Everything from the line containing "This screenshot has height=407, width=456." through the last line of the listing below should be returned exactly, except for pictures.

* [MATERIAL PROVIDED]
>>>
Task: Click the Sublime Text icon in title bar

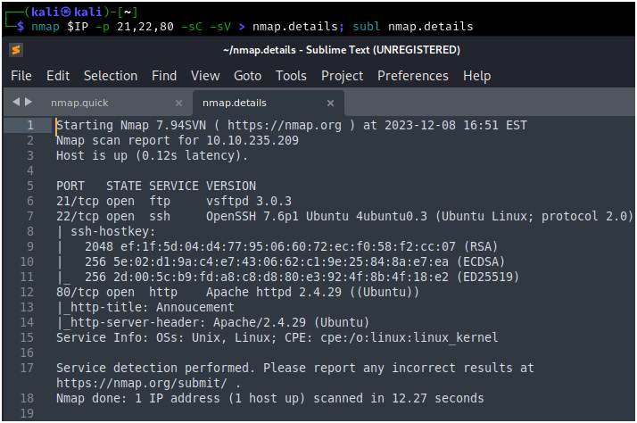Action: 16,49
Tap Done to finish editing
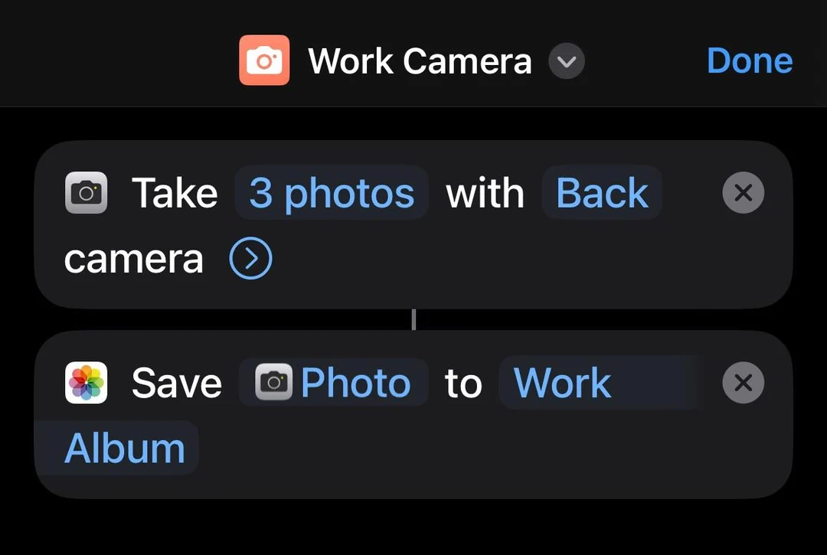 pyautogui.click(x=750, y=60)
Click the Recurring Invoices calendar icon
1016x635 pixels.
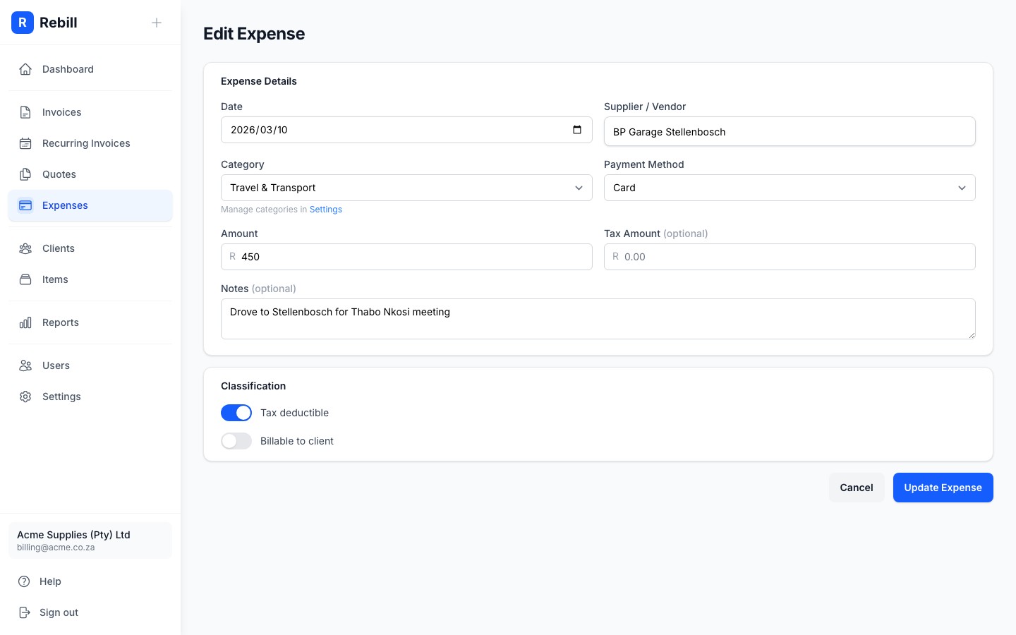click(25, 143)
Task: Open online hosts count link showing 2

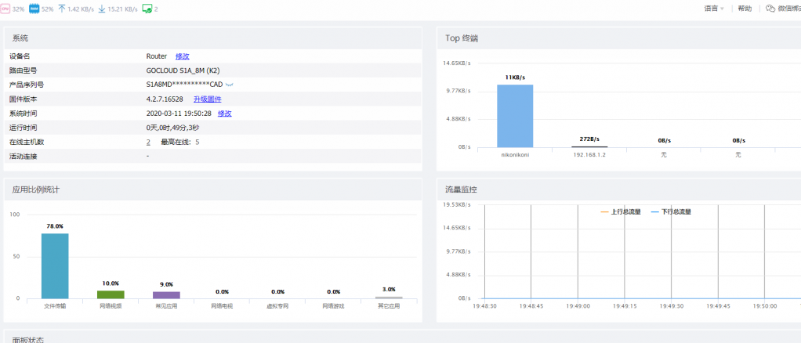Action: click(x=148, y=142)
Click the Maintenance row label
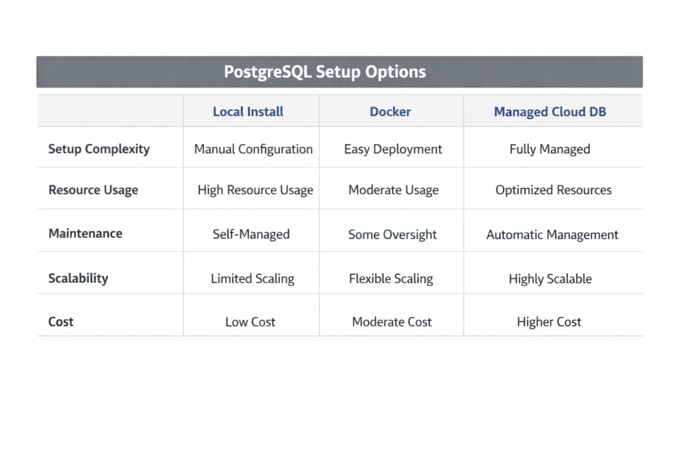Screen dimensions: 678x452 click(x=85, y=233)
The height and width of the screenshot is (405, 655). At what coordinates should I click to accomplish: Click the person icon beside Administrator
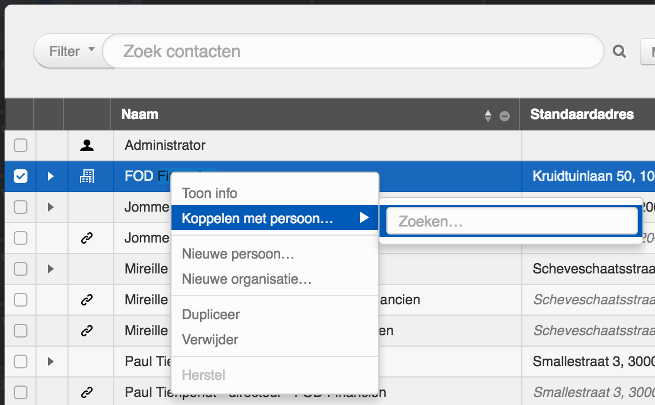click(x=87, y=145)
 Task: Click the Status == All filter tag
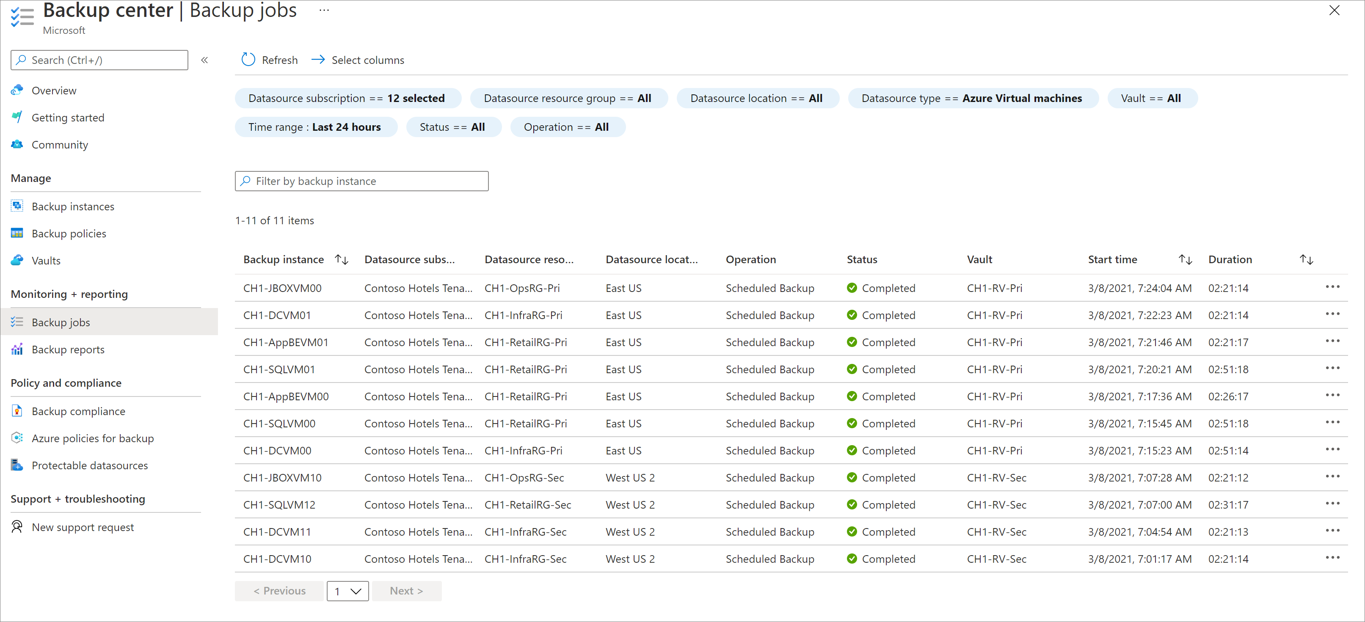[454, 128]
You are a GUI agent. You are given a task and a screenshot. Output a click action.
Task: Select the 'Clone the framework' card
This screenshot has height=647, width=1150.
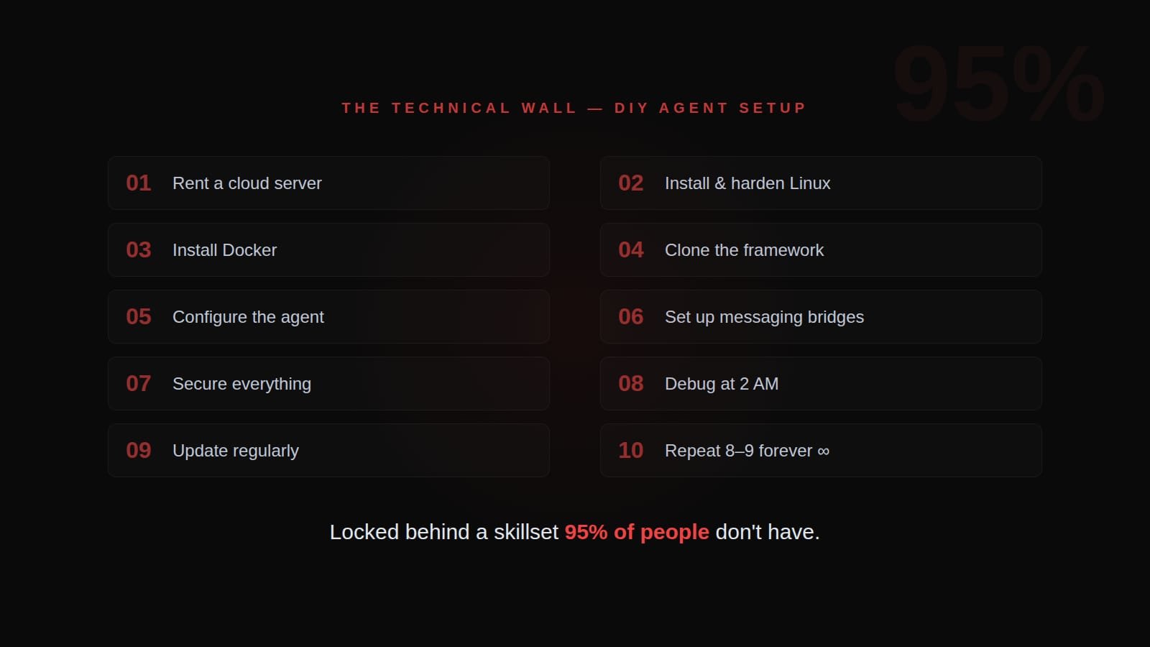(821, 249)
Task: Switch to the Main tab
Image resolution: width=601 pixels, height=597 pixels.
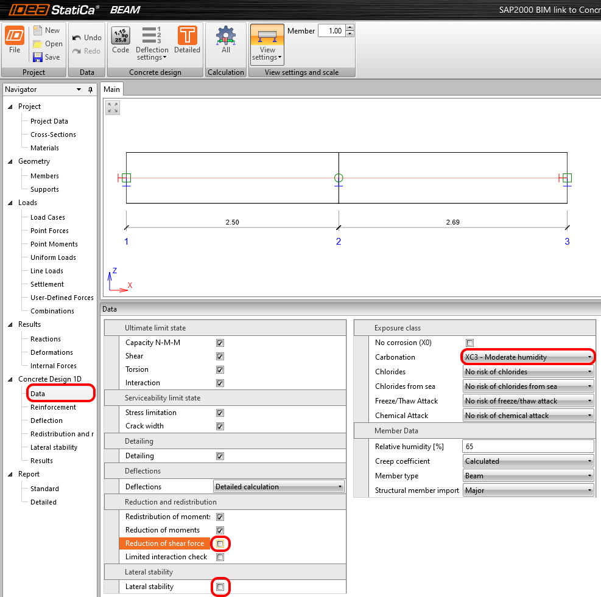Action: pos(111,89)
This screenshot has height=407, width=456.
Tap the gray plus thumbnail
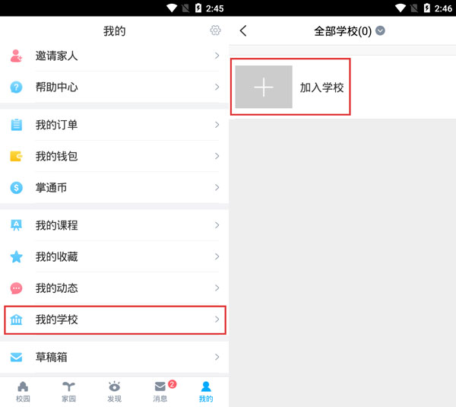(x=264, y=87)
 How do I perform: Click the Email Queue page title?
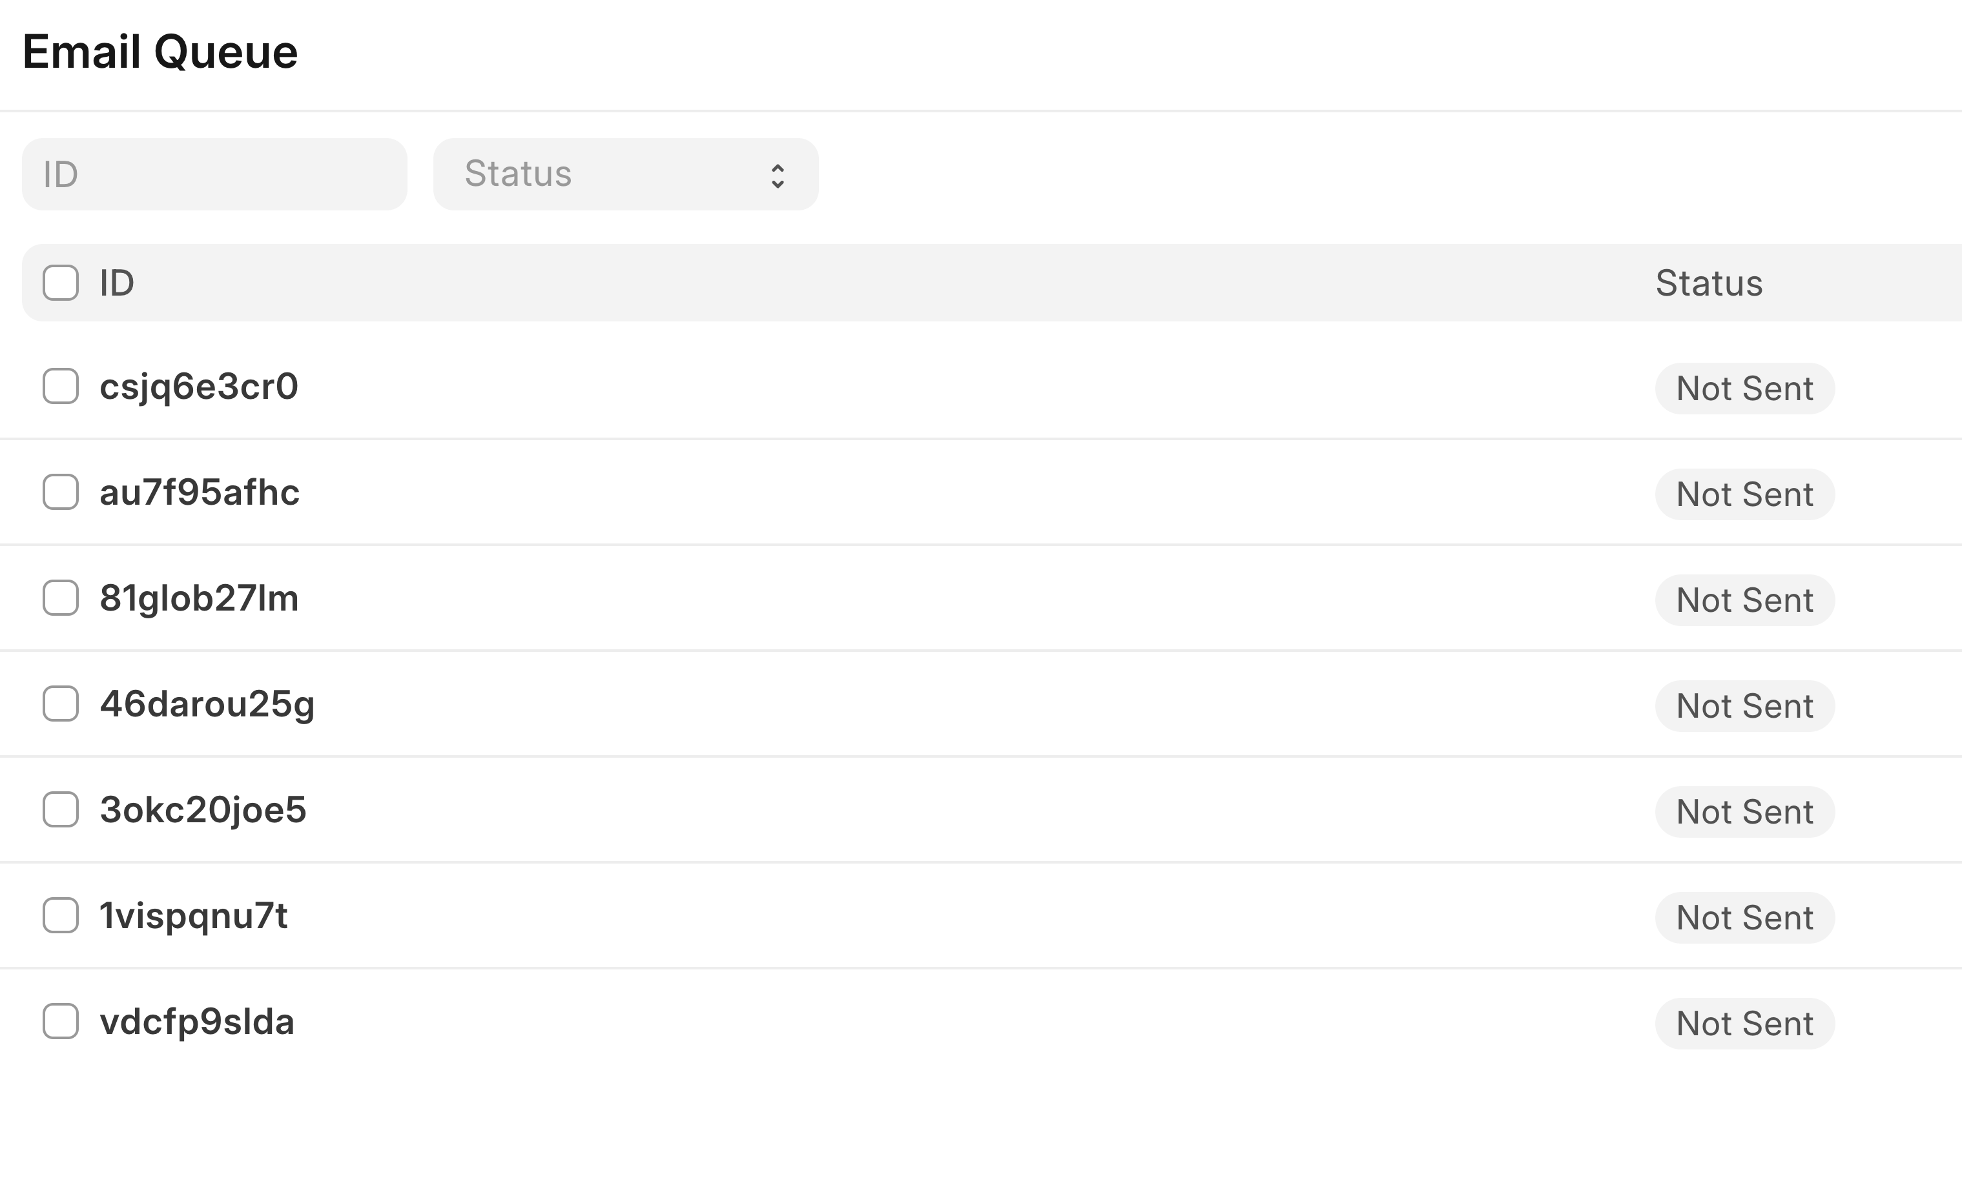point(159,51)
<<<
* [ANSWER BOX]
This screenshot has height=407, width=456.
Tap the gray plus thumbnail
(x=264, y=87)
 How do I perform: Click the Email Queue page title?
point(159,51)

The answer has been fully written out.